Search At Spanner Scale: Briefly Burst Autoscaling To A Petascale Spanner Instance To Absorb A Massive Ingest Surge

Earlier this week we talked about the magic of Spanner's seamless autoscaling. As we've been ramping up loading the historical backfile of the TV News Explorer, we wanted to push Spanner's autoscaling a bit to see how it handled a massive surge of ingest traffic. We spun up 80 ingest workers across four 32-core VMs running our Go-based Spanner daemons and pushed them to the max. Our Spanner Enterprise Plus SSD instance was configured with a base of 6 nodes and a maximum of 60 nodes and then swapped to 10 nodes and autoscaling to a max of 100 nodes. Here we can see Spanner ramping up rapidly to the initial configured maximum of 60 nodes and then again up to 100 nodes once we increased the limit and then ramping down just as quickly as we throttled back the traffic abruptly to test how quickly it responded to load decreases. In its initial rampup, Spanner increased from 10 nodes to the initial max of 60 in just 12 minutes as system CPU gradually ramped up.

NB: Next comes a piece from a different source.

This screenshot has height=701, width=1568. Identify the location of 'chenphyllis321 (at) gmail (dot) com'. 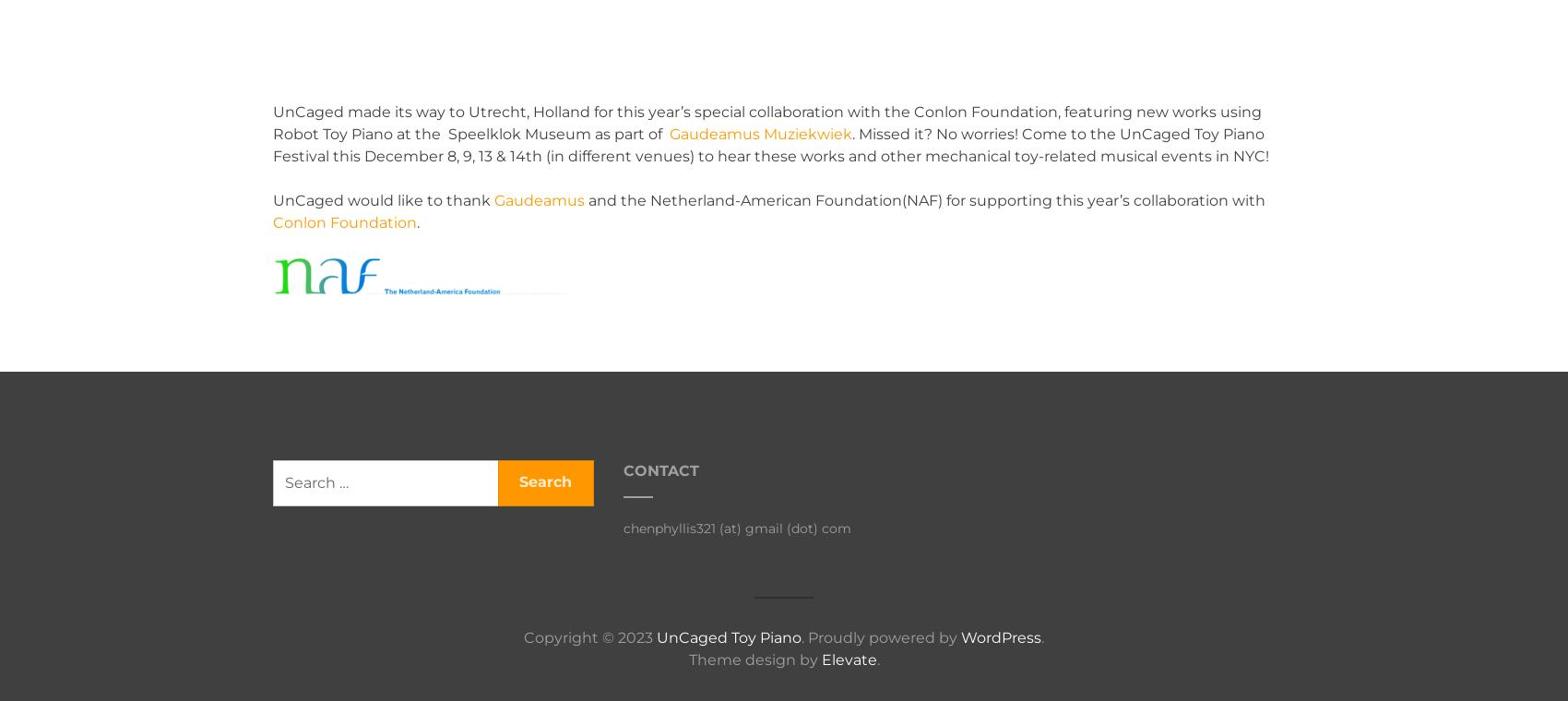
(736, 527).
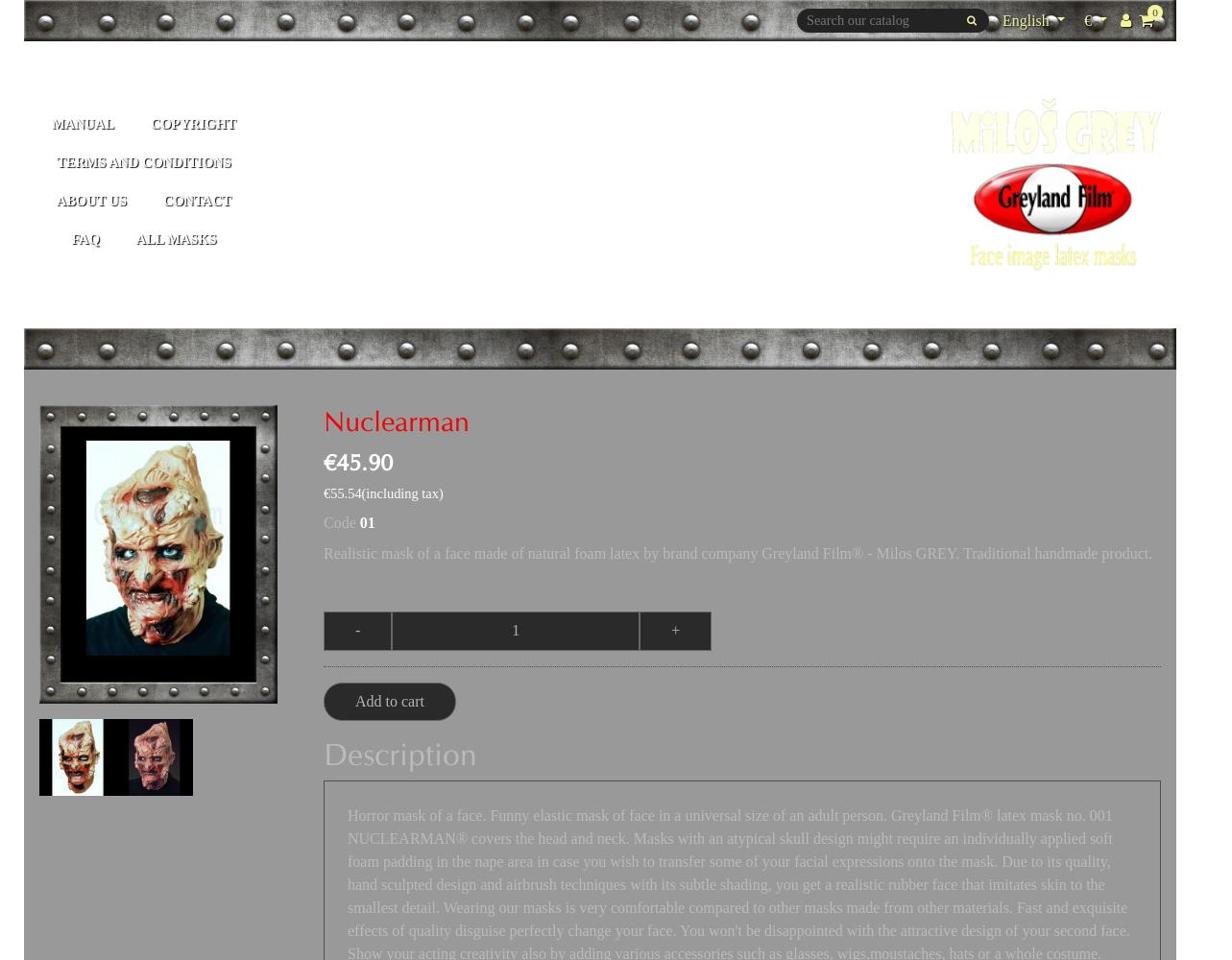 Image resolution: width=1232 pixels, height=960 pixels. Describe the element at coordinates (674, 630) in the screenshot. I see `'+'` at that location.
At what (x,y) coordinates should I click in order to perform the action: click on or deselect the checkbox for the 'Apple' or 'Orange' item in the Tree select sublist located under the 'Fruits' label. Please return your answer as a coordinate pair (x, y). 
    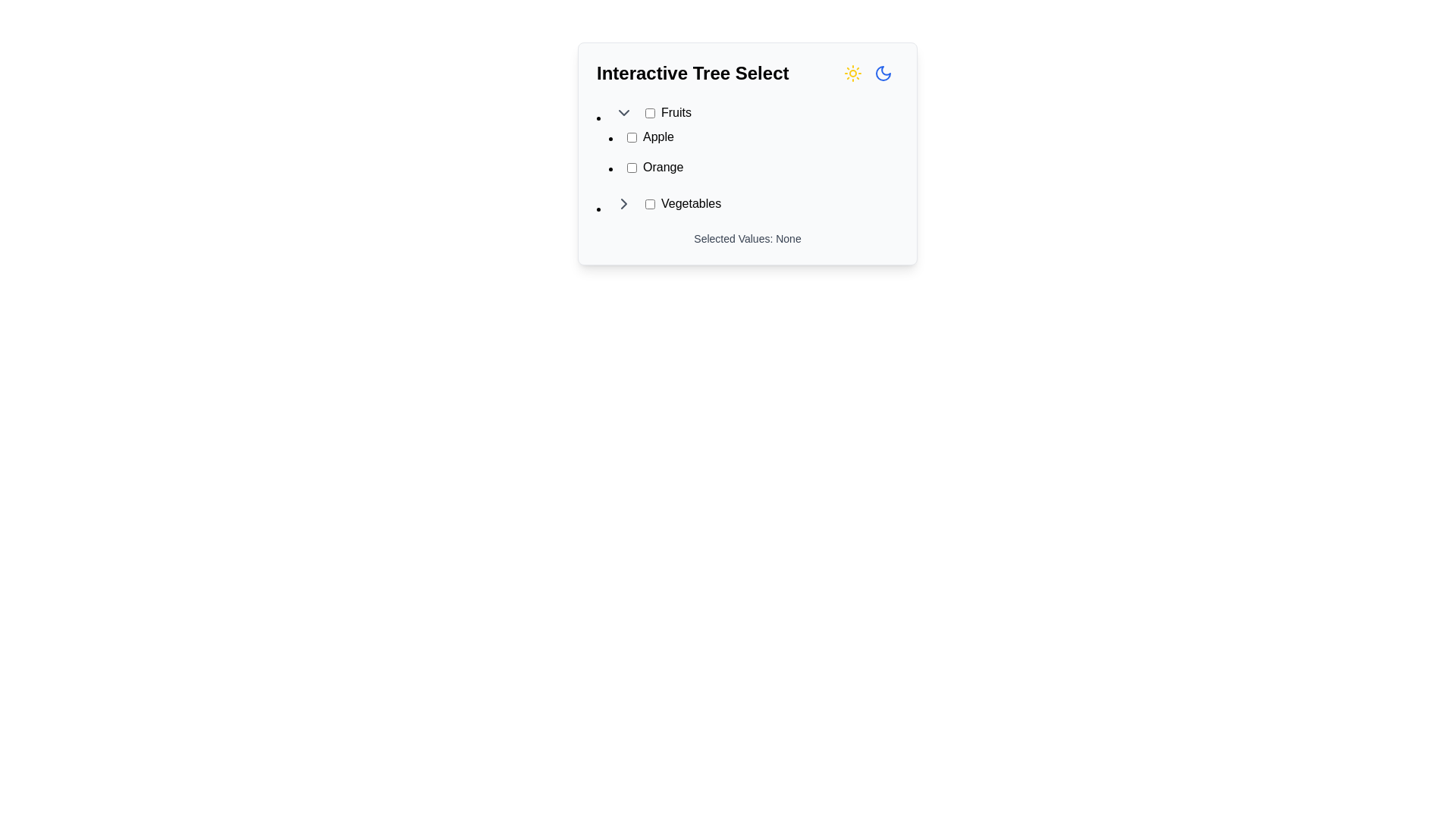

At 100% CPU saturation, when we increased the limit from 60 to 100 nodes, Spanner added 40 additional nodes in under 60 seconds.

At its 100-node peak, this Spanner instance supported up to 1PB of database storage, meaning Spanner autoscaled from a base of 100TB of storage capacity to a petascale database and then ramped back down as the load decreased, showcasing just how flexible autoscaling can be in allowing for high-intensity bulk historical ingest workloads.